From owner-svn-src-all@FreeBSD.ORG  Thu Mar 22 04:52:51 2012
Return-Path: <owner-svn-src-all@FreeBSD.ORG>
Delivered-To: svn-src-all@freebsd.org
Received: from mx1.freebsd.org (mx1.freebsd.org [IPv6:2001:4f8:fff6::34])
	by hub.freebsd.org (Postfix) with ESMTP id C9DE51065670;
	Thu, 22 Mar 2012 04:52:51 +0000 (UTC) (envelope-from alc@FreeBSD.org)
Received: from svn.freebsd.org (svn.freebsd.org [IPv6:2001:4f8:fff6::2c])
	by mx1.freebsd.org (Postfix) with ESMTP id B24938FC0A;
	Thu, 22 Mar 2012 04:52:51 +0000 (UTC)
Received: from svn.freebsd.org (localhost [127.0.0.1])
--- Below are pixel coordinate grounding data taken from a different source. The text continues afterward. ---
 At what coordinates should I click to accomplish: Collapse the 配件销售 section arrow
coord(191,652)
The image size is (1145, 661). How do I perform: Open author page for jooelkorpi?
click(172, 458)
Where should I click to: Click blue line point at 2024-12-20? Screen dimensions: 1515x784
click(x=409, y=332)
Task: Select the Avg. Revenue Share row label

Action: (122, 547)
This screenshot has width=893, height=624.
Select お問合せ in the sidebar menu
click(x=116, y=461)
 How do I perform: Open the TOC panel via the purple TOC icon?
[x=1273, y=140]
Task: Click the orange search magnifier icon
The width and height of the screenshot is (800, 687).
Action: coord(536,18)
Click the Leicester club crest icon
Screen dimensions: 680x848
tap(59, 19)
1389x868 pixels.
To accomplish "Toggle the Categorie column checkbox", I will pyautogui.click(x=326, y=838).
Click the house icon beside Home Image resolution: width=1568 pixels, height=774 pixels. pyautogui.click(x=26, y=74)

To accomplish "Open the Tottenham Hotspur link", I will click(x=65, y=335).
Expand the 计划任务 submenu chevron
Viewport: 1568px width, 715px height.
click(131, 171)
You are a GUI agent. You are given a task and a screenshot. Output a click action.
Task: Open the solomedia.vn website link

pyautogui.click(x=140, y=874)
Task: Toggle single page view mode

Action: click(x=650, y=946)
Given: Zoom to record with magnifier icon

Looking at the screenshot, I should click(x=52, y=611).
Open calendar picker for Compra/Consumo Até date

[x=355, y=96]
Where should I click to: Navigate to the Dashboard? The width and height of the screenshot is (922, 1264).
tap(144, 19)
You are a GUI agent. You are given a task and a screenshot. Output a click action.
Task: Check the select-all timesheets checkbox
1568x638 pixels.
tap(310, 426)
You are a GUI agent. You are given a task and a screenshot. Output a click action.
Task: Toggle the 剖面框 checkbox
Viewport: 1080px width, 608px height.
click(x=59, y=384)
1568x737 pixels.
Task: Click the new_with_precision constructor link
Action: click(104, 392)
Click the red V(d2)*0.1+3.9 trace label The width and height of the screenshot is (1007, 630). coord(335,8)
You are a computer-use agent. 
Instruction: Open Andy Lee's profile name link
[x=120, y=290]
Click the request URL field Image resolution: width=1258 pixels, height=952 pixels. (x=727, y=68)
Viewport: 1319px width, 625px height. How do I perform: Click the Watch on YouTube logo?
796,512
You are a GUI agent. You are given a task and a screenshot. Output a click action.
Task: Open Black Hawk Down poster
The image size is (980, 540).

	by svn.freebsd.org (8.14.4/8.14.4) with ESMTP id q2M4qpQO008187;
	Thu, 22 Mar 2012 04:52:51 GMT (envelope-from alc@svn.freebsd.org)
Received: (from alc@localhost)
	by svn.freebsd.org (8.14.4/8.14.4/Submit) id q2M4qp2H008178;
	Thu, 22 Mar 2012 04:52:51 GMT (envelope-from alc@svn.freebsd.org)
Message-Id: <201203220452.q2M4qp2H008178@svn.freebsd.org>
From: Alan Cox <alc@FreeBSD.org>
Date: Thu, 22 Mar 2012 04:52:51 +0000 (UTC)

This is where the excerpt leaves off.